Pixel coordinate grounding data:
((
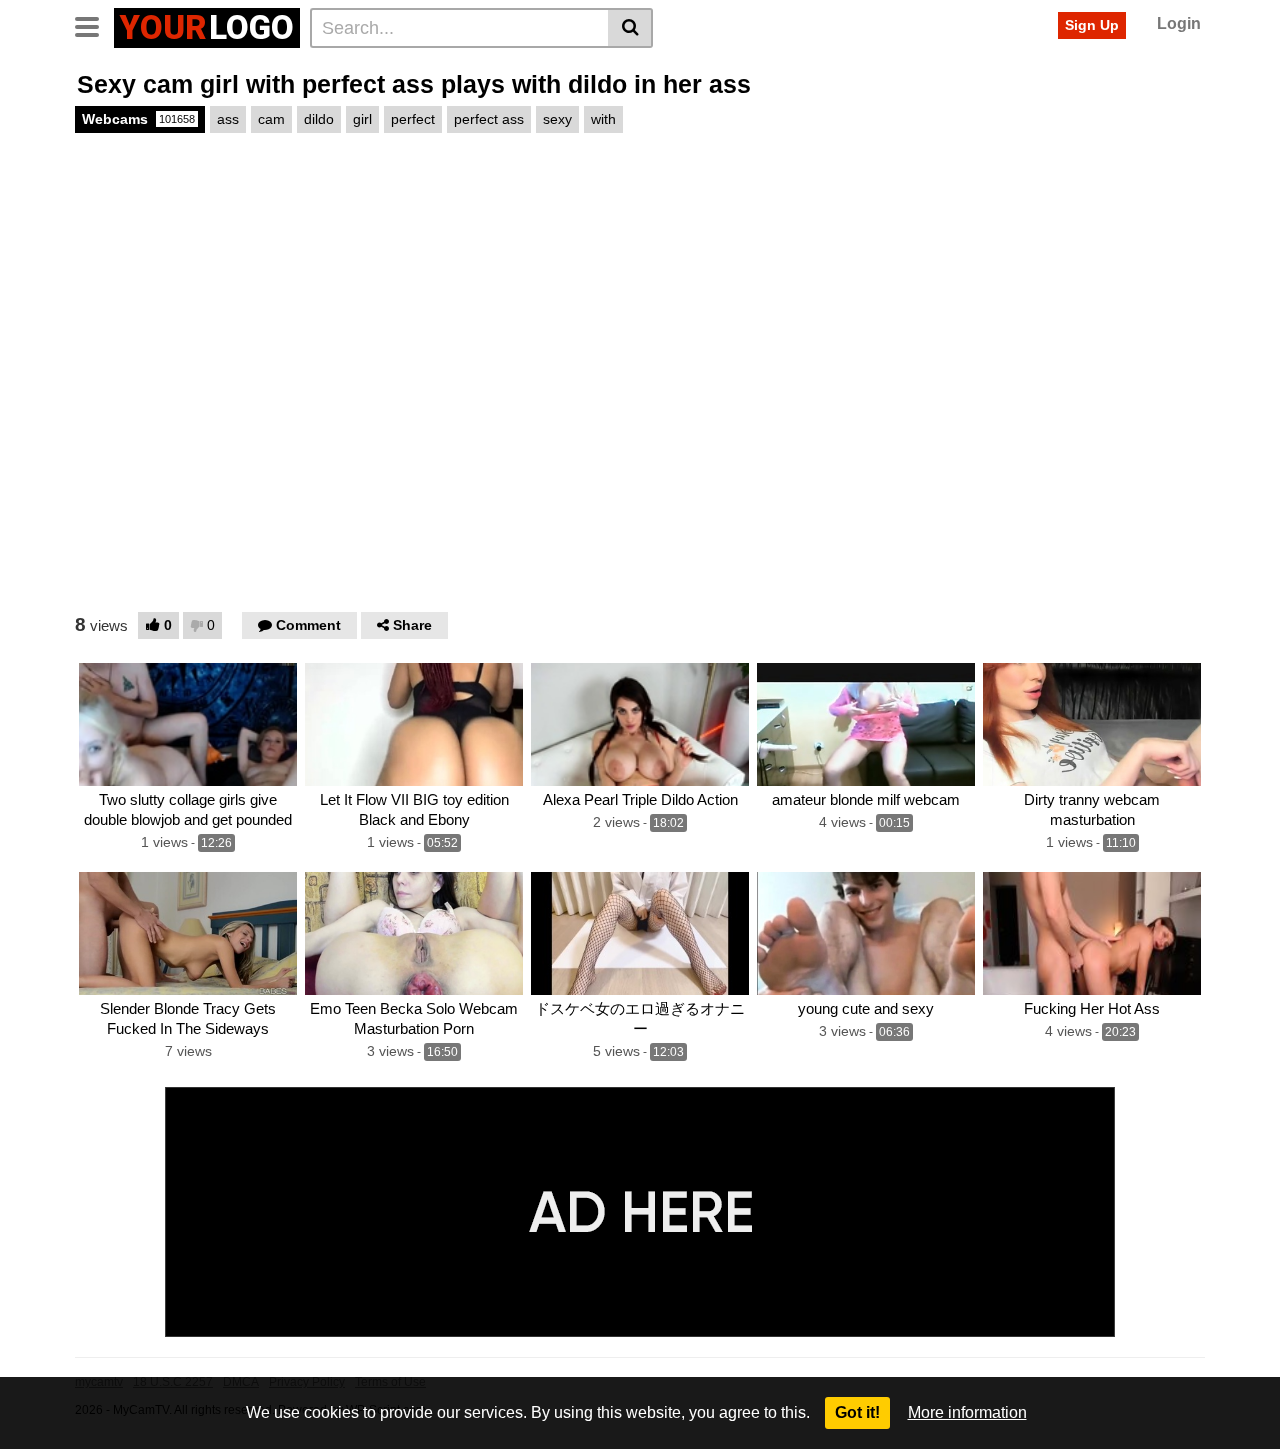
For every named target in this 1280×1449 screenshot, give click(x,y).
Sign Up (1092, 25)
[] (630, 28)
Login (1179, 23)
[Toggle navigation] (94, 25)
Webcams (138, 119)
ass (228, 119)
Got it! (857, 1412)
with (603, 119)
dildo (319, 119)
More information (967, 1412)
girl (362, 119)
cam (271, 119)
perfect (413, 119)
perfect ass (489, 119)
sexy (557, 119)
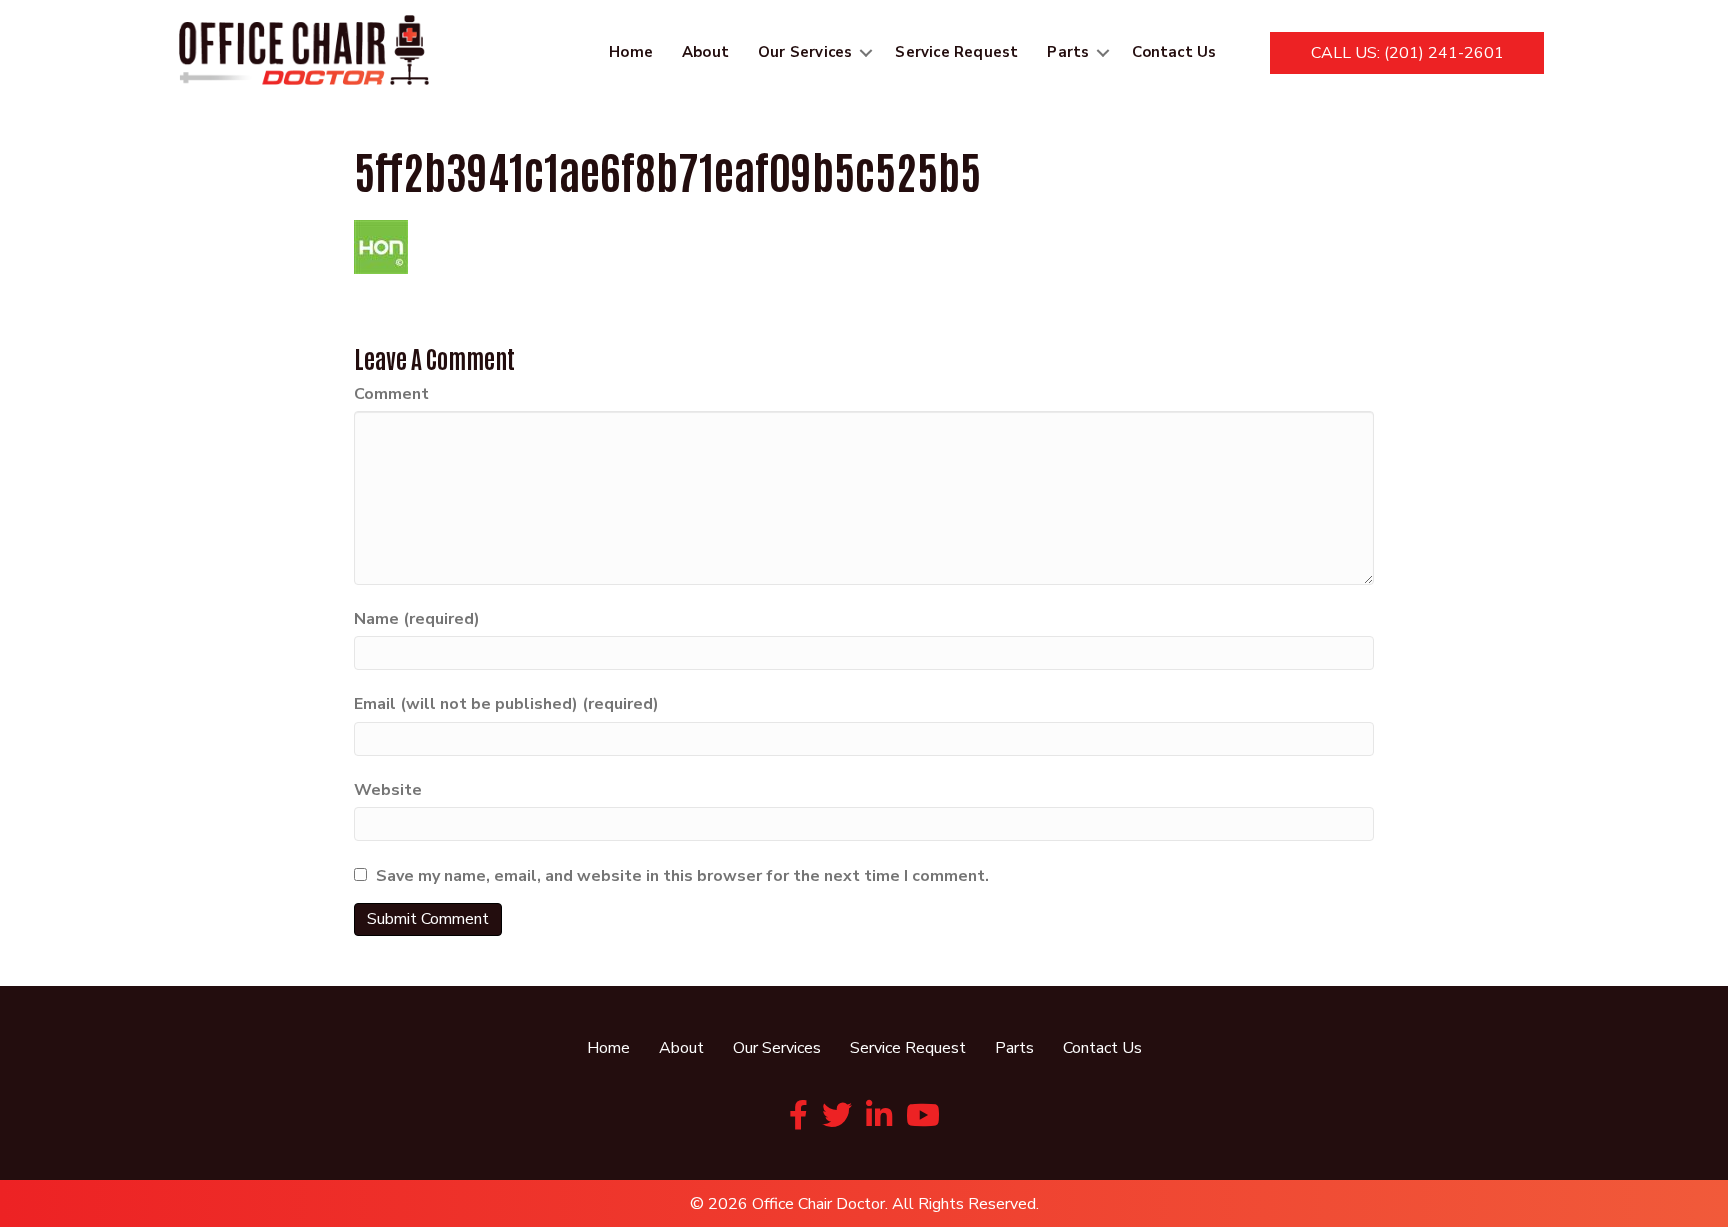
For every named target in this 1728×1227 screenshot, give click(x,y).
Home (631, 52)
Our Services (805, 52)
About (705, 52)
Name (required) (417, 619)
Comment (391, 394)
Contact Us (1174, 52)
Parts (1068, 52)
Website (388, 790)
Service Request (956, 52)
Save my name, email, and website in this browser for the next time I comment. (682, 876)
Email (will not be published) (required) (506, 704)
))
INSTRUCTIONS TO FOLLOW:
Supply the count of lines in the entries that contain the word "give", and nothing besides.

YOUR SOLUTION:
2